Return the records below word for word, every line unchanged and in the same order.

** Begin DATA PROVIDED **

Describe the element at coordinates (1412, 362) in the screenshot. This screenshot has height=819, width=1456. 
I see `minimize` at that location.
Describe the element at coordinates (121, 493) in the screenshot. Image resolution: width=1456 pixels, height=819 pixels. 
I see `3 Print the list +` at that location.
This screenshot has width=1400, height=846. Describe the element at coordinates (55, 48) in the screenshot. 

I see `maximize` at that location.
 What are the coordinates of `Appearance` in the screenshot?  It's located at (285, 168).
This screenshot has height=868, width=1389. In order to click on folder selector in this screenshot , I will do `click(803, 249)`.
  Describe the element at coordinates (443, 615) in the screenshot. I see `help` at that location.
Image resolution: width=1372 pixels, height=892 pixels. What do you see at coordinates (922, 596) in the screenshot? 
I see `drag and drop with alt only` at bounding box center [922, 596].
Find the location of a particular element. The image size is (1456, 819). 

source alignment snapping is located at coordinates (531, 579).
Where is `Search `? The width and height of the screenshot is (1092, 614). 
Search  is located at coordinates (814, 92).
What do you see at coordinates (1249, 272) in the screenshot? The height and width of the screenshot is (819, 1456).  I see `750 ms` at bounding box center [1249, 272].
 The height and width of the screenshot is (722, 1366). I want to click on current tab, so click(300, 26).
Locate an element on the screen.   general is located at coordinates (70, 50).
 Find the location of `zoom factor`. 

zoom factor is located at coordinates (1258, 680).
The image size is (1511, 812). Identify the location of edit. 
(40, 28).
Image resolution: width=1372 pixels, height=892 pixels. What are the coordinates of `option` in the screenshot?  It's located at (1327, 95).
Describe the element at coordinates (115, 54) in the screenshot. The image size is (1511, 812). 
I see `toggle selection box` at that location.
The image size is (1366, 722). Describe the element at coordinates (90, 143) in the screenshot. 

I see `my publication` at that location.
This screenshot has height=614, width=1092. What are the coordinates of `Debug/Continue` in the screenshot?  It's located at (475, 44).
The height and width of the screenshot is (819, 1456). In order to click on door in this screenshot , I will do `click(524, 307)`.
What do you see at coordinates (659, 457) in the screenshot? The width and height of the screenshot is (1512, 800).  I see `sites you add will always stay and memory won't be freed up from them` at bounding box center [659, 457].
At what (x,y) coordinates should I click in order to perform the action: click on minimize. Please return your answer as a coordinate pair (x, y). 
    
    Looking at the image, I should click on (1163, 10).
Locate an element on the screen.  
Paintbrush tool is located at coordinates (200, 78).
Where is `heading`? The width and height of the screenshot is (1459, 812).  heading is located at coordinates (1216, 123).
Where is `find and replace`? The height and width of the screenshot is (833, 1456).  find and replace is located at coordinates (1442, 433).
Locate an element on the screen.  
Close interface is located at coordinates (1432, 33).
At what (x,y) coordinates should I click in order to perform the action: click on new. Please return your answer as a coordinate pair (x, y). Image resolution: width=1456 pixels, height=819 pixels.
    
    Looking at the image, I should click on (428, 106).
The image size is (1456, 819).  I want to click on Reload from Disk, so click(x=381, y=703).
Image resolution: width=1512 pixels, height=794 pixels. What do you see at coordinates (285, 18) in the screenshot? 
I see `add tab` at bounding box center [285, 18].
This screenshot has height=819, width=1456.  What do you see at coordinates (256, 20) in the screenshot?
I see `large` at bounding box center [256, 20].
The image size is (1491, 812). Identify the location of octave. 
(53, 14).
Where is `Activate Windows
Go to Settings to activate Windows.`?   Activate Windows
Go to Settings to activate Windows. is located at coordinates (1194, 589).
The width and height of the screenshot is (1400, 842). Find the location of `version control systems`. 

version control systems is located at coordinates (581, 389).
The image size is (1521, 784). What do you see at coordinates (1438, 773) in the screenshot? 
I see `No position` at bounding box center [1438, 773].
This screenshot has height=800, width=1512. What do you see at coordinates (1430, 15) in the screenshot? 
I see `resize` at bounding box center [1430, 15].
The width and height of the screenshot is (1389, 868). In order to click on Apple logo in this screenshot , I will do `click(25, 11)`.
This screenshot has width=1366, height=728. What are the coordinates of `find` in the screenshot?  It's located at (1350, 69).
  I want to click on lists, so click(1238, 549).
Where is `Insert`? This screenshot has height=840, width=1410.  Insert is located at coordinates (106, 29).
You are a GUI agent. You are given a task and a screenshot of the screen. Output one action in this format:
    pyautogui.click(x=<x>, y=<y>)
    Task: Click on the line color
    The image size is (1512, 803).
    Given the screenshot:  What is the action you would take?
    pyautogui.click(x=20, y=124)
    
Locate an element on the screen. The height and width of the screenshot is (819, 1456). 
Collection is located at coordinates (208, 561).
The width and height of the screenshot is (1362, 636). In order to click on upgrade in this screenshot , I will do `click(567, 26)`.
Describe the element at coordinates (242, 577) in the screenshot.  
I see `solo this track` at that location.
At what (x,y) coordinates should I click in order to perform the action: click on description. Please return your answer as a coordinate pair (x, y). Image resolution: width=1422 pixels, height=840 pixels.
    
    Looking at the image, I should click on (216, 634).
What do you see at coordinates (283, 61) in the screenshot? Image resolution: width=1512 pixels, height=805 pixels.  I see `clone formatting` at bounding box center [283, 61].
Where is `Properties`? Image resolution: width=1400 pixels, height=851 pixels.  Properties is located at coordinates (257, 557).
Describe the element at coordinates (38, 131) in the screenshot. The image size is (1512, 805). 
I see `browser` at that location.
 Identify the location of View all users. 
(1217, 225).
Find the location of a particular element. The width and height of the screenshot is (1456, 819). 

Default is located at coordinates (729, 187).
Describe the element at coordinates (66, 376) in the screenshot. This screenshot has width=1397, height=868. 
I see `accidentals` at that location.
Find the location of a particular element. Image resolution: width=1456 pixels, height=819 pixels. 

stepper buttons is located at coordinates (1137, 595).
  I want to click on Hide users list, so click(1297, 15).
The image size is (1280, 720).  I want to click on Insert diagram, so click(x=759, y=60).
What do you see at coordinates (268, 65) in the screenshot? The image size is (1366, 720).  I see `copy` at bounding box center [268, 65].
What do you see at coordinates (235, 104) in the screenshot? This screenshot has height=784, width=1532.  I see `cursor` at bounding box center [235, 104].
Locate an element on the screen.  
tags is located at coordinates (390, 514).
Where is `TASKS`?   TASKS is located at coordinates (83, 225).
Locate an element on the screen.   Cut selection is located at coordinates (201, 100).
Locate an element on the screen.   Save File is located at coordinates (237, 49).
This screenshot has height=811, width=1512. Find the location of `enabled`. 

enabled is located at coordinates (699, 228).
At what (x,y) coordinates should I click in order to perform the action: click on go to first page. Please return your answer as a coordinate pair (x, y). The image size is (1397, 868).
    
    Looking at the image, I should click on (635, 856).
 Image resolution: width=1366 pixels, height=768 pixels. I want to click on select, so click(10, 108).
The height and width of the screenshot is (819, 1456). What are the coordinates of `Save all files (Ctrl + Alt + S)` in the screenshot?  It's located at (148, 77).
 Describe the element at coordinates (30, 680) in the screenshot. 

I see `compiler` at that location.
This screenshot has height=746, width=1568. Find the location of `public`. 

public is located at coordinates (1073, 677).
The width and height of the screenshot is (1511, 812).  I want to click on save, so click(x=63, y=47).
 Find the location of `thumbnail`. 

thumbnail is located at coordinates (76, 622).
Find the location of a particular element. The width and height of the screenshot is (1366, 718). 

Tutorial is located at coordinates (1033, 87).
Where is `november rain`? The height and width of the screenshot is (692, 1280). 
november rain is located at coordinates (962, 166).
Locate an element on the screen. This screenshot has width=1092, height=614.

** End DATA PROVIDED **

**REPLY:**
Describe the element at coordinates (1412, 362) in the screenshot. This screenshot has height=819, width=1456. 
I see `minimize` at that location.
Describe the element at coordinates (121, 493) in the screenshot. Image resolution: width=1456 pixels, height=819 pixels. 
I see `3 Print the list +` at that location.
This screenshot has width=1400, height=846. Describe the element at coordinates (55, 48) in the screenshot. 

I see `maximize` at that location.
 What are the coordinates of `Appearance` in the screenshot?  It's located at (285, 168).
This screenshot has height=868, width=1389. In order to click on folder selector in this screenshot , I will do `click(803, 249)`.
  Describe the element at coordinates (443, 615) in the screenshot. I see `help` at that location.
Image resolution: width=1372 pixels, height=892 pixels. What do you see at coordinates (922, 596) in the screenshot? 
I see `drag and drop with alt only` at bounding box center [922, 596].
Find the location of a particular element. The image size is (1456, 819). 

source alignment snapping is located at coordinates (531, 579).
Where is `Search `? The width and height of the screenshot is (1092, 614). 
Search  is located at coordinates (814, 92).
What do you see at coordinates (1249, 272) in the screenshot? The height and width of the screenshot is (819, 1456).  I see `750 ms` at bounding box center [1249, 272].
 The height and width of the screenshot is (722, 1366). I want to click on current tab, so click(300, 26).
Locate an element on the screen.   general is located at coordinates (70, 50).
 Find the location of `zoom factor`. 

zoom factor is located at coordinates (1258, 680).
The image size is (1511, 812). Identify the location of edit. 
(40, 28).
Image resolution: width=1372 pixels, height=892 pixels. What are the coordinates of `option` in the screenshot?  It's located at (1327, 95).
Describe the element at coordinates (115, 54) in the screenshot. The image size is (1511, 812). 
I see `toggle selection box` at that location.
The image size is (1366, 722). Describe the element at coordinates (90, 143) in the screenshot. 

I see `my publication` at that location.
This screenshot has height=614, width=1092. What are the coordinates of `Debug/Continue` in the screenshot?  It's located at (475, 44).
The height and width of the screenshot is (819, 1456). In order to click on door in this screenshot , I will do `click(524, 307)`.
What do you see at coordinates (659, 457) in the screenshot? The width and height of the screenshot is (1512, 800).  I see `sites you add will always stay and memory won't be freed up from them` at bounding box center [659, 457].
At what (x,y) coordinates should I click in order to perform the action: click on minimize. Please return your answer as a coordinate pair (x, y). 
    
    Looking at the image, I should click on (1163, 10).
Locate an element on the screen.  
Paintbrush tool is located at coordinates (200, 78).
Where is `heading`? The width and height of the screenshot is (1459, 812).  heading is located at coordinates (1216, 123).
Where is `find and replace`? The height and width of the screenshot is (833, 1456).  find and replace is located at coordinates (1442, 433).
Locate an element on the screen.  
Close interface is located at coordinates (1432, 33).
At what (x,y) coordinates should I click in order to perform the action: click on new. Please return your answer as a coordinate pair (x, y). Image resolution: width=1456 pixels, height=819 pixels.
    
    Looking at the image, I should click on (428, 106).
The image size is (1456, 819).  I want to click on Reload from Disk, so click(x=381, y=703).
Image resolution: width=1512 pixels, height=794 pixels. What do you see at coordinates (285, 18) in the screenshot? 
I see `add tab` at bounding box center [285, 18].
This screenshot has height=819, width=1456.  What do you see at coordinates (256, 20) in the screenshot?
I see `large` at bounding box center [256, 20].
The image size is (1491, 812). Identify the location of octave. 
(53, 14).
Where is `Activate Windows
Go to Settings to activate Windows.`?   Activate Windows
Go to Settings to activate Windows. is located at coordinates (1194, 589).
The width and height of the screenshot is (1400, 842). Find the location of `version control systems`. 

version control systems is located at coordinates (581, 389).
The image size is (1521, 784). What do you see at coordinates (1438, 773) in the screenshot? 
I see `No position` at bounding box center [1438, 773].
This screenshot has height=800, width=1512. What do you see at coordinates (1430, 15) in the screenshot? 
I see `resize` at bounding box center [1430, 15].
The width and height of the screenshot is (1389, 868). In order to click on Apple logo in this screenshot , I will do `click(25, 11)`.
This screenshot has width=1366, height=728. What are the coordinates of `find` in the screenshot?  It's located at (1350, 69).
  I want to click on lists, so click(1238, 549).
Where is `Insert`? This screenshot has height=840, width=1410.  Insert is located at coordinates (106, 29).
You are a GUI agent. You are given a task and a screenshot of the screen. Output one action in this format:
    pyautogui.click(x=<x>, y=<y>)
    Task: Click on the line color
    The image size is (1512, 803).
    Given the screenshot:  What is the action you would take?
    pyautogui.click(x=20, y=124)
    
Locate an element on the screen. The height and width of the screenshot is (819, 1456). 
Collection is located at coordinates (208, 561).
The width and height of the screenshot is (1362, 636). In order to click on upgrade in this screenshot , I will do `click(567, 26)`.
Describe the element at coordinates (242, 577) in the screenshot.  
I see `solo this track` at that location.
At what (x,y) coordinates should I click in order to perform the action: click on description. Please return your answer as a coordinate pair (x, y). Image resolution: width=1422 pixels, height=840 pixels.
    
    Looking at the image, I should click on (216, 634).
What do you see at coordinates (283, 61) in the screenshot? Image resolution: width=1512 pixels, height=805 pixels.  I see `clone formatting` at bounding box center [283, 61].
Where is `Properties`? Image resolution: width=1400 pixels, height=851 pixels.  Properties is located at coordinates (257, 557).
Describe the element at coordinates (38, 131) in the screenshot. The image size is (1512, 805). 
I see `browser` at that location.
 Identify the location of View all users. 
(1217, 225).
Find the location of a particular element. The width and height of the screenshot is (1456, 819). 

Default is located at coordinates (729, 187).
Describe the element at coordinates (66, 376) in the screenshot. This screenshot has width=1397, height=868. 
I see `accidentals` at that location.
Find the location of a particular element. Image resolution: width=1456 pixels, height=819 pixels. 

stepper buttons is located at coordinates (1137, 595).
  I want to click on Hide users list, so click(1297, 15).
The image size is (1280, 720).  I want to click on Insert diagram, so click(x=759, y=60).
What do you see at coordinates (268, 65) in the screenshot? The image size is (1366, 720).  I see `copy` at bounding box center [268, 65].
What do you see at coordinates (235, 104) in the screenshot? This screenshot has height=784, width=1532.  I see `cursor` at bounding box center [235, 104].
Locate an element on the screen.  
tags is located at coordinates (390, 514).
Where is `TASKS`?   TASKS is located at coordinates (83, 225).
Locate an element on the screen.   Cut selection is located at coordinates (201, 100).
Locate an element on the screen.   Save File is located at coordinates (237, 49).
This screenshot has height=811, width=1512. Find the location of `enabled`. 

enabled is located at coordinates (699, 228).
At what (x,y) coordinates should I click in order to perform the action: click on go to first page. Please return your answer as a coordinate pair (x, y). The image size is (1397, 868).
    
    Looking at the image, I should click on (635, 856).
 Image resolution: width=1366 pixels, height=768 pixels. I want to click on select, so click(10, 108).
The height and width of the screenshot is (819, 1456). What are the coordinates of `Save all files (Ctrl + Alt + S)` in the screenshot?  It's located at (148, 77).
 Describe the element at coordinates (30, 680) in the screenshot. 

I see `compiler` at that location.
This screenshot has height=746, width=1568. Find the location of `public`. 

public is located at coordinates (1073, 677).
The width and height of the screenshot is (1511, 812).  I want to click on save, so click(x=63, y=47).
 Find the location of `thumbnail`. 

thumbnail is located at coordinates (76, 622).
Find the location of a particular element. The width and height of the screenshot is (1366, 718). 

Tutorial is located at coordinates (1033, 87).
Where is `november rain`? The height and width of the screenshot is (692, 1280). 
november rain is located at coordinates (962, 166).
Locate an element on the screen. This screenshot has width=1092, height=614.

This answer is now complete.